→ **Supplied data**
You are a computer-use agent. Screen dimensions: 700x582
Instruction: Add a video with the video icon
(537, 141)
--
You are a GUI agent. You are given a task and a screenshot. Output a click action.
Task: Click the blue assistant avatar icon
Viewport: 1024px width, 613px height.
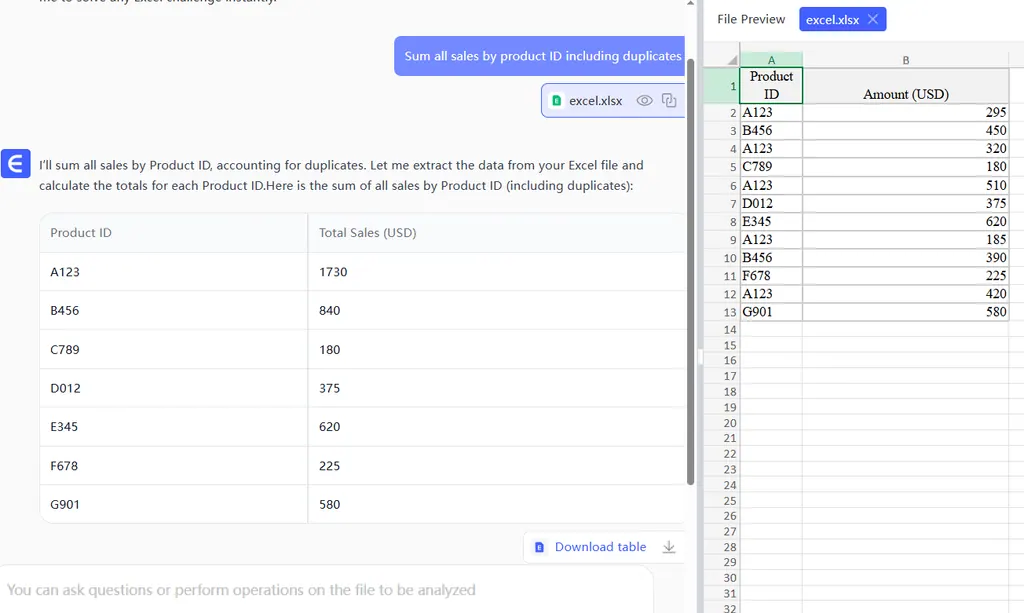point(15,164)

→ **Your task**
Pick out every line of the listing containing the word "agent", and show those lines.

→ **Result**
You are a computer-use agent. Screen dimensions: 700x582
You are a GUI agent. You are given a task and a screenshot. Output a click action.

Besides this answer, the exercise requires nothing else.